Stored data
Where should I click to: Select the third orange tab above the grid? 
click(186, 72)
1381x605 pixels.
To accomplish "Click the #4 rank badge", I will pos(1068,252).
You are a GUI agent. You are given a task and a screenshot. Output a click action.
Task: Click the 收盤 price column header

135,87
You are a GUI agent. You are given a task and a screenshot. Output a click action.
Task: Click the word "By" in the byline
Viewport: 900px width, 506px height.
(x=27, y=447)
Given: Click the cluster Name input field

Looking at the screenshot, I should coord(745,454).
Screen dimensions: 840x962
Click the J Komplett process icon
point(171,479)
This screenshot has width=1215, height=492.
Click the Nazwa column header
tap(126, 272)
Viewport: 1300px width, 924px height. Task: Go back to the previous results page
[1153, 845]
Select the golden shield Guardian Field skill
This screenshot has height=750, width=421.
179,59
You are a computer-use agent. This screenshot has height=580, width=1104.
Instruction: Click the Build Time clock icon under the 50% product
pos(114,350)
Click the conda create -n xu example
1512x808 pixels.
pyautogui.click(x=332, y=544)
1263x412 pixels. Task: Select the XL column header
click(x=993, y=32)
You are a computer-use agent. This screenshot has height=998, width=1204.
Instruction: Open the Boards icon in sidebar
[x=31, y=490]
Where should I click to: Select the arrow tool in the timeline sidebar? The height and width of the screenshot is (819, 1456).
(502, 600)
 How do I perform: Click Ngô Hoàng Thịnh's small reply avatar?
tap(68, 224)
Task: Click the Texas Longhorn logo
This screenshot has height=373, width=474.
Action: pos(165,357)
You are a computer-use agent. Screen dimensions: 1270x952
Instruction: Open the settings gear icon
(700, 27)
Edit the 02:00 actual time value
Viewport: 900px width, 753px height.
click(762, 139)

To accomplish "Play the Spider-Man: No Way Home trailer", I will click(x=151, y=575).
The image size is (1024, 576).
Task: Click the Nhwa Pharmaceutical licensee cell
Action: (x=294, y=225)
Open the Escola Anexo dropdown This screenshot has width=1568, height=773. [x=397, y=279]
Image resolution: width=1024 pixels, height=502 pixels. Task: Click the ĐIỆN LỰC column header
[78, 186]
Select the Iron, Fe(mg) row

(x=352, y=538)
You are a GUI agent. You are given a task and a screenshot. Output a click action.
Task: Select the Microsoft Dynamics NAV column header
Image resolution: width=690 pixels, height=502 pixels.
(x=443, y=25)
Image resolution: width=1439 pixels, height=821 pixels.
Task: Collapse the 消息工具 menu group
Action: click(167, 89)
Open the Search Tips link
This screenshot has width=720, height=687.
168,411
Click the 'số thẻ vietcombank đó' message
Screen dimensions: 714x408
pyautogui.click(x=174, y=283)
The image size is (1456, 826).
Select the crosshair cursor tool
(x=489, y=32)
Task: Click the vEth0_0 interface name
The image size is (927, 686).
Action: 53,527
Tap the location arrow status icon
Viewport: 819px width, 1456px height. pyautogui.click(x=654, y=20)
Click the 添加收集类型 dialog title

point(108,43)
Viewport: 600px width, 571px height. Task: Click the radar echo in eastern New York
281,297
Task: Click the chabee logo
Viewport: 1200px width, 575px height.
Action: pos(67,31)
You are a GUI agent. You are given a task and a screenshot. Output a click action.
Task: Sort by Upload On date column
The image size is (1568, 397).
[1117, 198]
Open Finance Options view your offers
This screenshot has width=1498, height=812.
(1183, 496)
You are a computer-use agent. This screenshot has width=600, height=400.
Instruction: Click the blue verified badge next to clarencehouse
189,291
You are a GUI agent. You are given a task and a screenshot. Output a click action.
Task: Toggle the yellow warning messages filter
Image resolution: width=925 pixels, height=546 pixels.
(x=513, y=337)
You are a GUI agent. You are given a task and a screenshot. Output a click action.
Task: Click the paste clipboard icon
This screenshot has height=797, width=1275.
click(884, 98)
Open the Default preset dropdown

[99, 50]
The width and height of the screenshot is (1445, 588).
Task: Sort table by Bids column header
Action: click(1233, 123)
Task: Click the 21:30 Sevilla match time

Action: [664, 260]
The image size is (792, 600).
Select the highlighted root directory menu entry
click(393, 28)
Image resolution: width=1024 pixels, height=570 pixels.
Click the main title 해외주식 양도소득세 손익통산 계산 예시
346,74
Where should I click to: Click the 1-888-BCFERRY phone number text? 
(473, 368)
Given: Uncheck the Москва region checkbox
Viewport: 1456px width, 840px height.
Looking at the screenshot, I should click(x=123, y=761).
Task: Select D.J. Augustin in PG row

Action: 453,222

* AIM OF THE EXERCISE
Reproduce the entries above in full by retyping them exactly.

* WRITTEN ANSWER
Where should I click to: Select the third orange tab above the grid? 
click(186, 72)
1381x605 pixels.
To accomplish "Click the #4 rank badge", I will pos(1068,252).
You are a GUI agent. You are given a task and a screenshot. Output a click action.
Task: Click the 收盤 price column header

135,87
You are a GUI agent. You are given a task and a screenshot. Output a click action.
Task: Click the word "By" in the byline
Viewport: 900px width, 506px height.
(x=27, y=447)
Given: Click the cluster Name input field

Looking at the screenshot, I should coord(745,454).
Screen dimensions: 840x962
Click the J Komplett process icon
point(171,479)
This screenshot has width=1215, height=492.
Click the Nazwa column header
tap(126, 272)
Viewport: 1300px width, 924px height. Task: Go back to the previous results page
[1153, 845]
Select the golden shield Guardian Field skill
This screenshot has height=750, width=421.
179,59
You are a computer-use agent. This screenshot has height=580, width=1104.
Instruction: Click the Build Time clock icon under the 50% product
pos(114,350)
Click the conda create -n xu example
1512x808 pixels.
pyautogui.click(x=332, y=544)
1263x412 pixels. Task: Select the XL column header
click(x=993, y=32)
You are a computer-use agent. This screenshot has height=998, width=1204.
Instruction: Open the Boards icon in sidebar
[x=31, y=490]
Where should I click to: Select the arrow tool in the timeline sidebar? The height and width of the screenshot is (819, 1456).
(502, 600)
 How do I perform: Click Ngô Hoàng Thịnh's small reply avatar?
tap(68, 224)
Task: Click the Texas Longhorn logo
This screenshot has height=373, width=474.
Action: pos(165,357)
You are a computer-use agent. Screen dimensions: 1270x952
Instruction: Open the settings gear icon
(700, 27)
Edit the 02:00 actual time value
Viewport: 900px width, 753px height.
click(762, 139)

To accomplish "Play the Spider-Man: No Way Home trailer", I will click(x=151, y=575).
The image size is (1024, 576).
Task: Click the Nhwa Pharmaceutical licensee cell
Action: (x=294, y=225)
Open the Escola Anexo dropdown This screenshot has width=1568, height=773. [x=397, y=279]
Image resolution: width=1024 pixels, height=502 pixels. Task: Click the ĐIỆN LỰC column header
[78, 186]
Select the Iron, Fe(mg) row

(x=352, y=538)
You are a GUI agent. You are given a task and a screenshot. Output a click action.
Task: Select the Microsoft Dynamics NAV column header
Image resolution: width=690 pixels, height=502 pixels.
(x=443, y=25)
Image resolution: width=1439 pixels, height=821 pixels.
Task: Collapse the 消息工具 menu group
Action: click(167, 89)
Open the Search Tips link
This screenshot has width=720, height=687.
168,411
Click the 'số thẻ vietcombank đó' message
Screen dimensions: 714x408
pyautogui.click(x=174, y=283)
The image size is (1456, 826).
Select the crosshair cursor tool
(x=489, y=32)
Task: Click the vEth0_0 interface name
The image size is (927, 686).
Action: 53,527
Tap the location arrow status icon
Viewport: 819px width, 1456px height. pyautogui.click(x=654, y=20)
Click the 添加收集类型 dialog title

point(108,43)
Viewport: 600px width, 571px height. Task: Click the radar echo in eastern New York
281,297
Task: Click the chabee logo
Viewport: 1200px width, 575px height.
Action: pos(67,31)
You are a GUI agent. You are given a task and a screenshot. Output a click action.
Task: Sort by Upload On date column
The image size is (1568, 397).
[1117, 198]
Open Finance Options view your offers
This screenshot has width=1498, height=812.
(1183, 496)
You are a computer-use agent. This screenshot has width=600, height=400.
Instruction: Click the blue verified badge next to clarencehouse
189,291
You are a GUI agent. You are given a task and a screenshot. Output a click action.
Task: Toggle the yellow warning messages filter
Image resolution: width=925 pixels, height=546 pixels.
(x=513, y=337)
You are a GUI agent. You are given a task and a screenshot. Output a click action.
Task: Click the paste clipboard icon
This screenshot has height=797, width=1275.
click(884, 98)
Open the Default preset dropdown

[99, 50]
The width and height of the screenshot is (1445, 588).
Task: Sort table by Bids column header
Action: click(1233, 123)
Task: Click the 21:30 Sevilla match time

Action: [664, 260]
The image size is (792, 600).
Select the highlighted root directory menu entry
click(393, 28)
Image resolution: width=1024 pixels, height=570 pixels.
Click the main title 해외주식 양도소득세 손익통산 계산 예시
346,74
Where should I click to: Click the 1-888-BCFERRY phone number text? 
(473, 368)
Given: Uncheck the Москва region checkbox
Viewport: 1456px width, 840px height.
Looking at the screenshot, I should click(x=123, y=761).
Task: Select D.J. Augustin in PG row

Action: 453,222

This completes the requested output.